Successful Secession

I'm not a particularly crazed secession nut, but I do sympathize with those who no longer wish to be in these United States. Many reasons exist for which dozens of groups have formed to support the secession of their state from the Union, but frankly I don't think the reasons for secession really matter. If the majority of a state wants out, why is that state prevented from doing so, regardless of justification?

Certainly there are practical issues. Each state must assume some measure of the debt this country has incurred. There are many more details like this that are beyond my scope of understanding. I just believe that we should question the ideology which states that the issue of secession "has been settled by the Civil War." Really?
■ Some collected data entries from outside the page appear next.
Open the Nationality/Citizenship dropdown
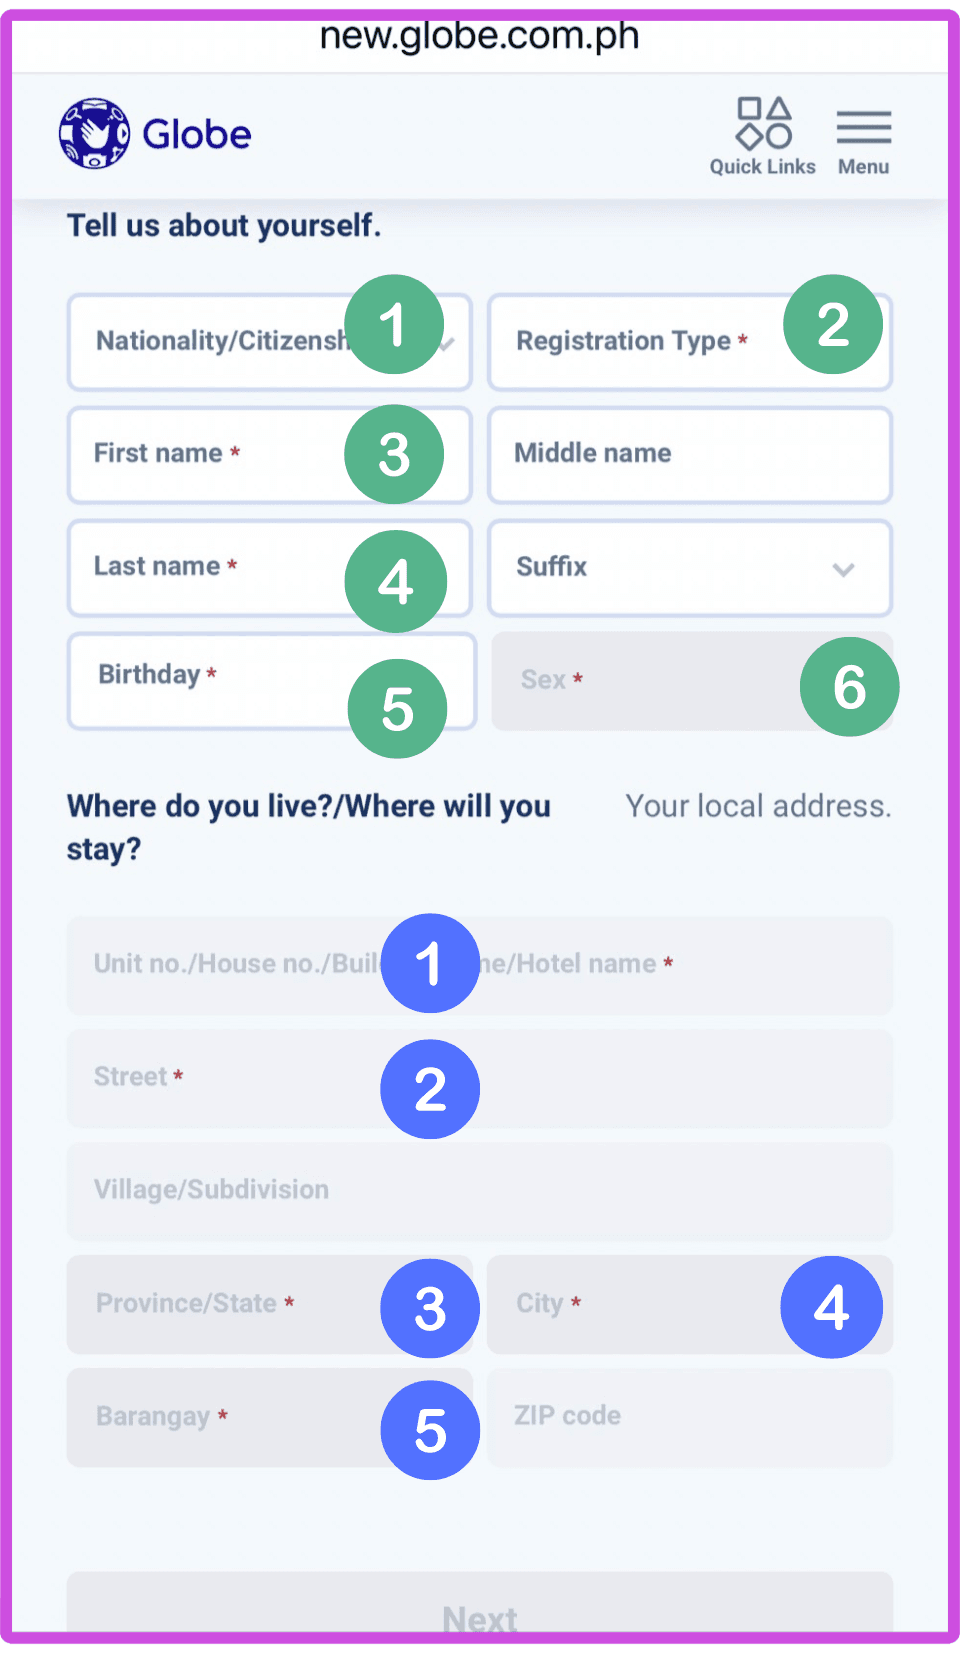This screenshot has height=1653, width=960. point(220,342)
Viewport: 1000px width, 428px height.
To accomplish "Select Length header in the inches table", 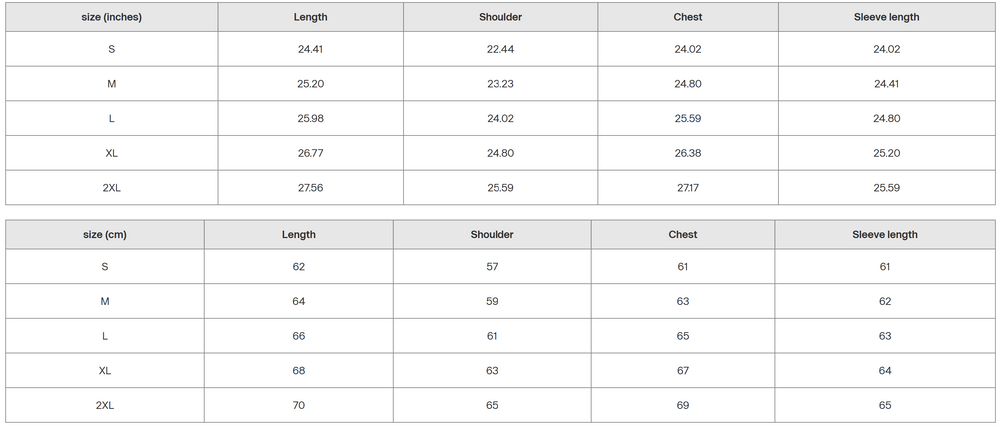I will click(x=310, y=17).
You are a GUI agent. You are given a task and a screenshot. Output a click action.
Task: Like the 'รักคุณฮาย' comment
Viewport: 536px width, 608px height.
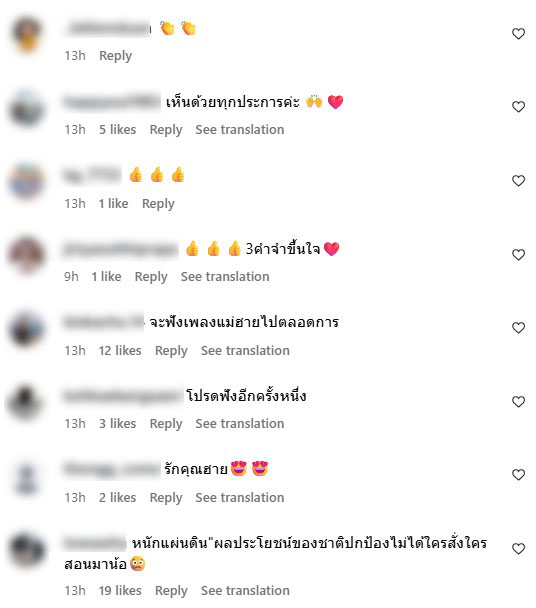[x=518, y=475]
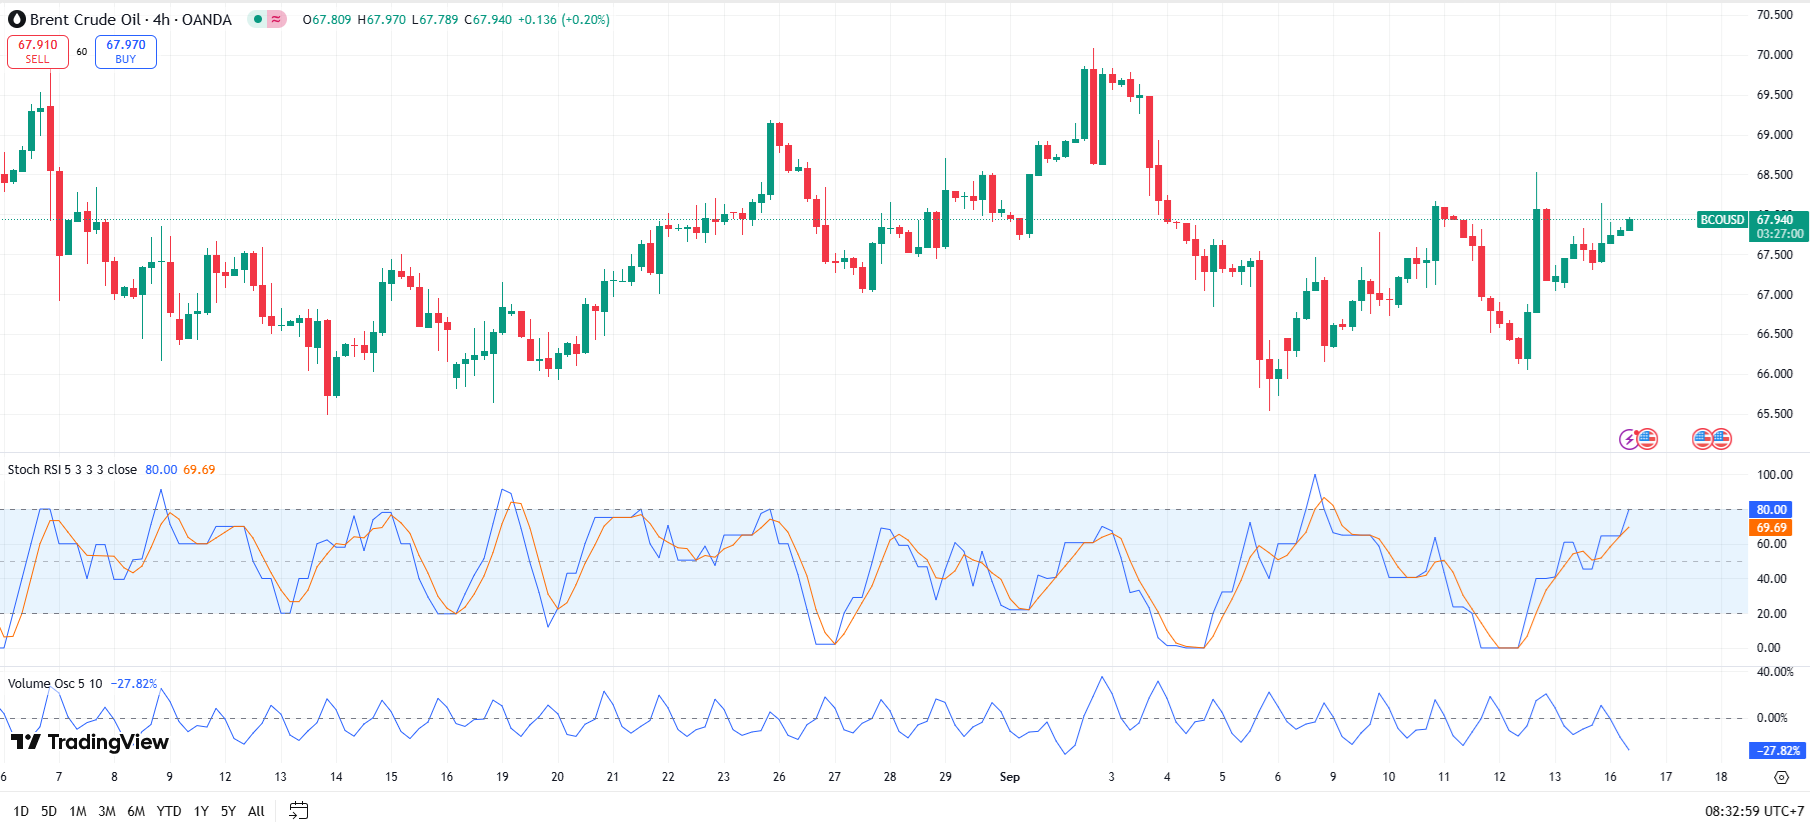Click the Brent crude oil drop symbol logo
This screenshot has width=1810, height=828.
point(16,19)
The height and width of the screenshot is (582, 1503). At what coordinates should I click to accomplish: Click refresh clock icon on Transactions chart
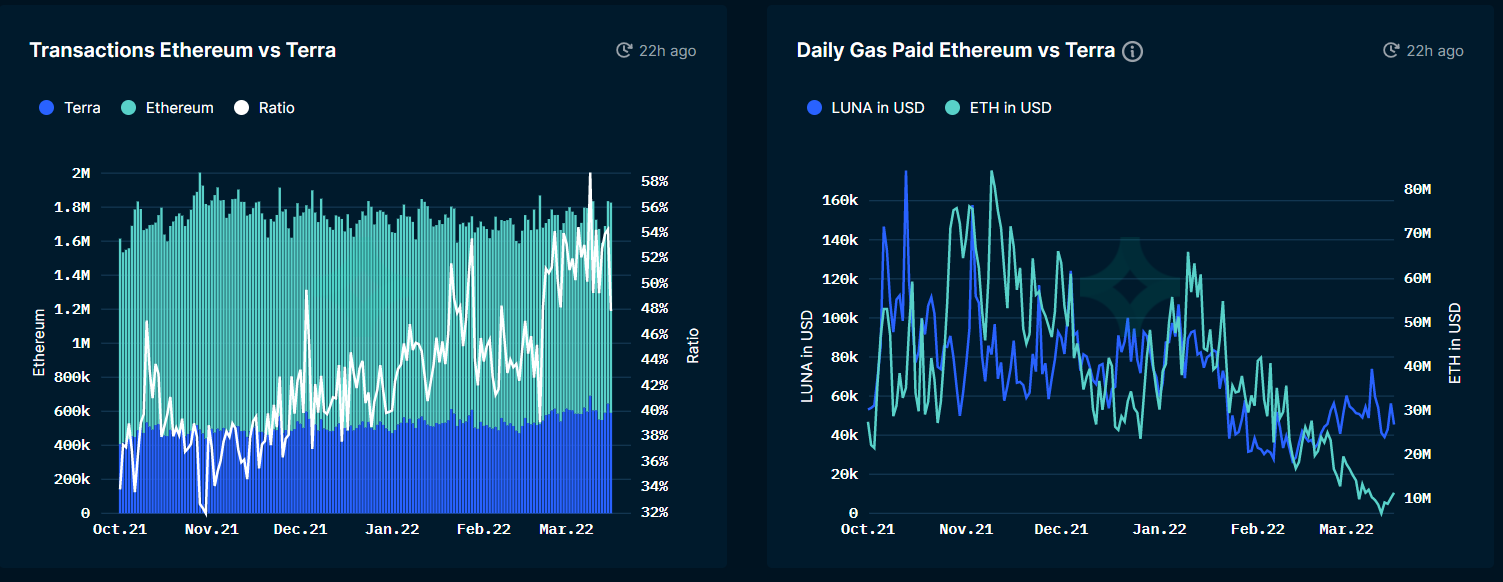pos(624,50)
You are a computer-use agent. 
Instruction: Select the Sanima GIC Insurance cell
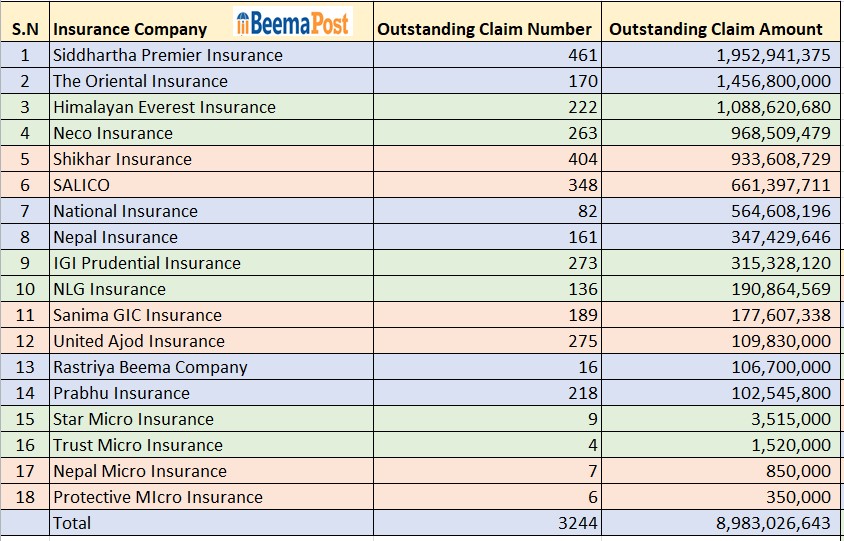[x=137, y=315]
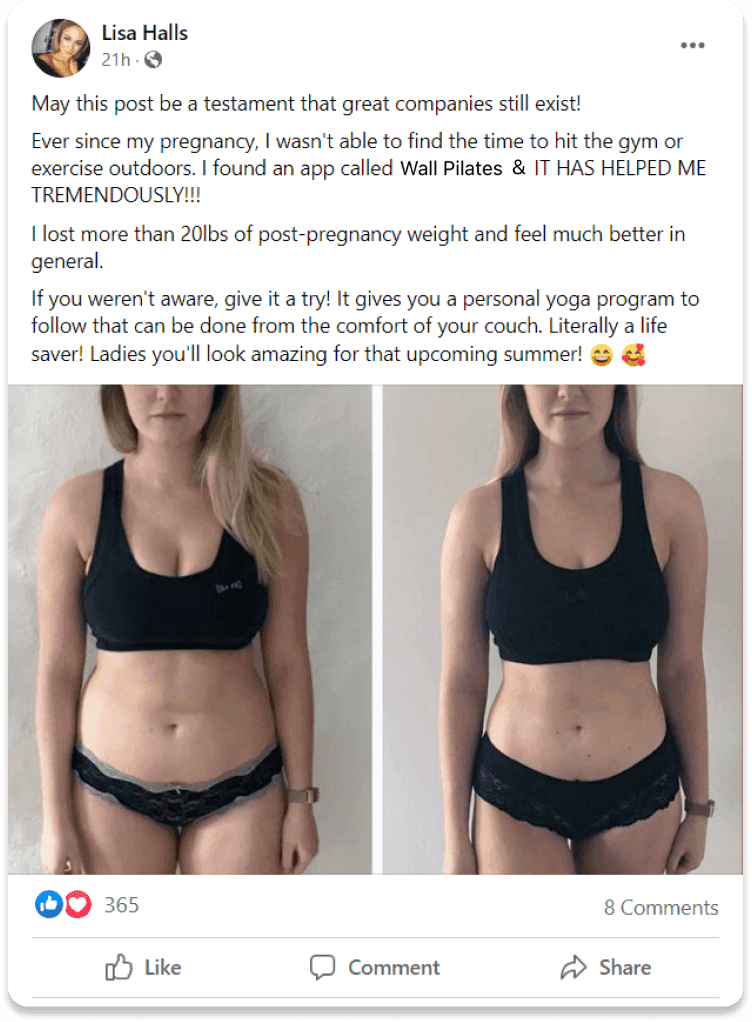Click the Like button label

click(x=163, y=967)
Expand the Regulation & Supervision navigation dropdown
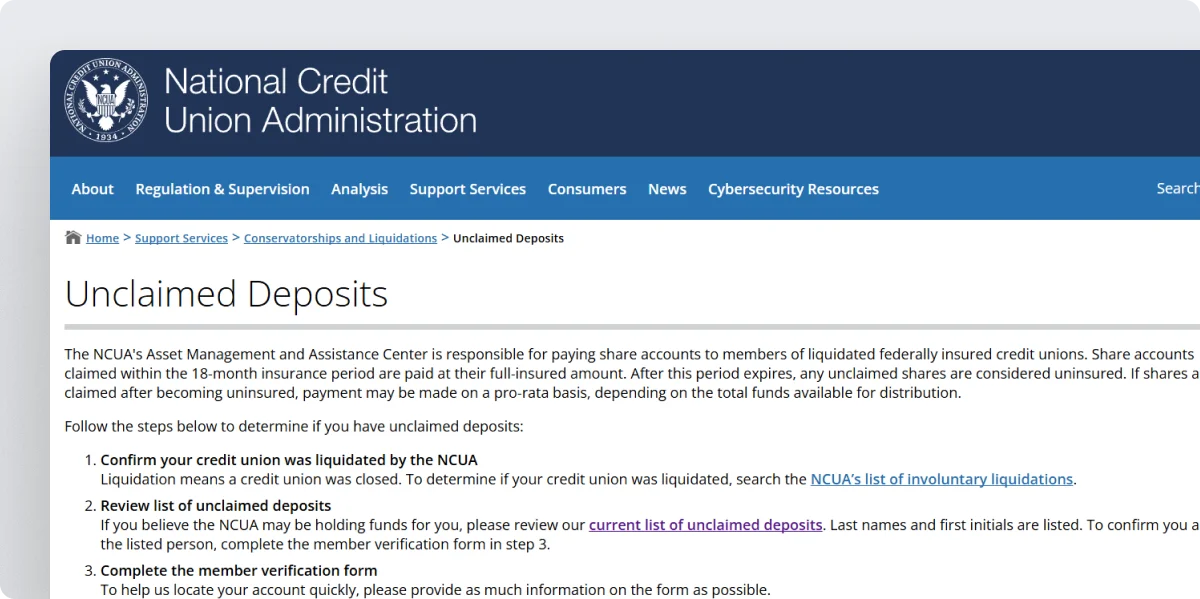This screenshot has width=1200, height=599. click(222, 188)
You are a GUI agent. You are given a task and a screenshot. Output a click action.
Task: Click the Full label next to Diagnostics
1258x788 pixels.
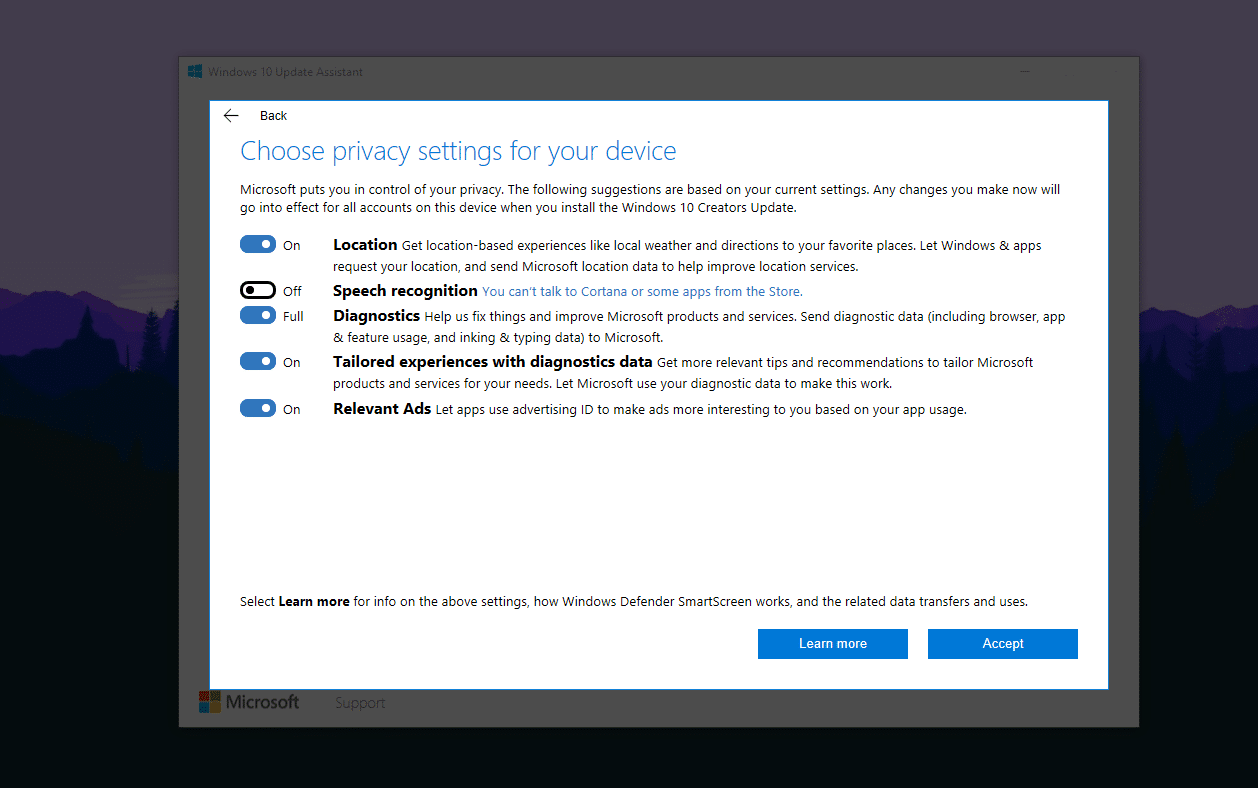tap(293, 315)
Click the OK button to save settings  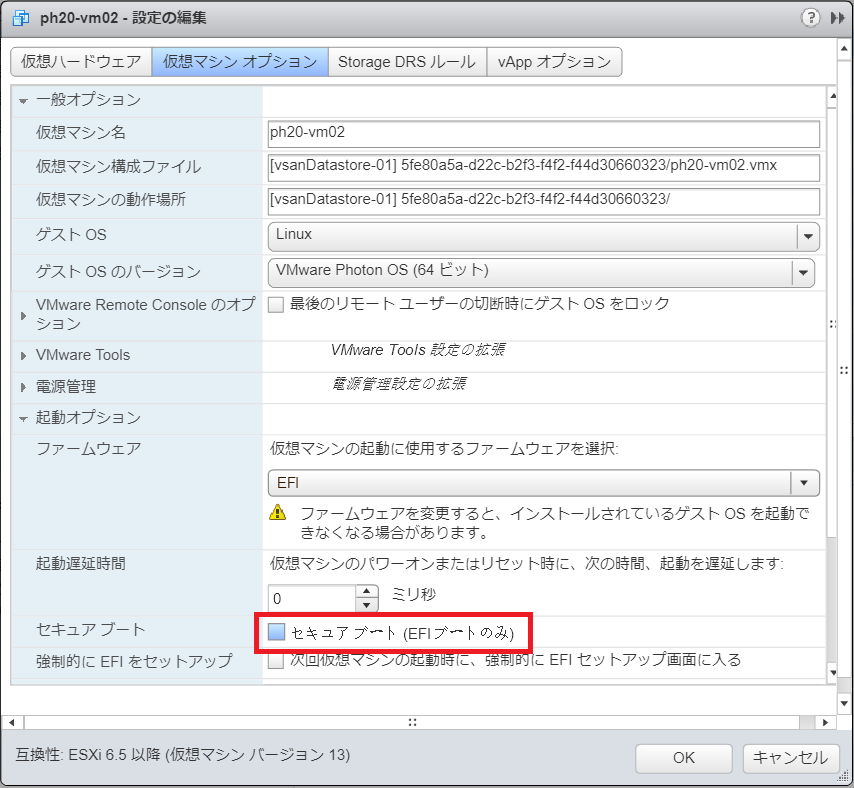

Brion McClanahan wrote an interesting article for The American Conservative, which really should be read in full. On whether or not the issue of secession has been settled, he writes:

The Union, then, through a declaration of war could attempt to force the seceded States to remain, but even if victorious that would not solve a philosophical issue. War and violence do not and cannot crush the natural right of self-determination. It can muddle the picture and force the vanquished into submission so long as the boot is firmly planted on their collective throats, but a bloody nose and a prostrate people settles nothing.
I've heard the argument that our Pledge of Allegiance contains the word "indivisible," which is evidence for the impossibility of secession. But why is it that many of the people who cite this word "indivisible" are so quick to ignore the words that precede it, namely "under God?" On this, Mr. McClanahan writes:

His “Pledge of Allegiance” analogy is the most absurd argument of the bunch. The modern pledge was written by Francis Bellamy, a socialist minister who wanted to indoctrinate American schoolchildren with a nationalist message, one based on the “great speeches” of Daniel Webster and Abraham Lincoln in relation to the “One Nation which the Civil War was fought to prove.” Sprinkle in some “liberty and justice” from the French Revolution and you have a message that any good leftist nationalist can embrace. The founding generation would not have said such a pledge, if for no other reason that most did not view the United States as a “nation” in the strict sense of the word, a single people.
While secession is a touchy subject and something terribly difficult to fathom for those of us who have grown up with fifty starts on our flag, it's a discussion worth having.

Secession and interposition—nullification—are healthy discussions to have in a federal republic. There mere threat can, and has, spurred the central government to reform. The American people are not ready for secession.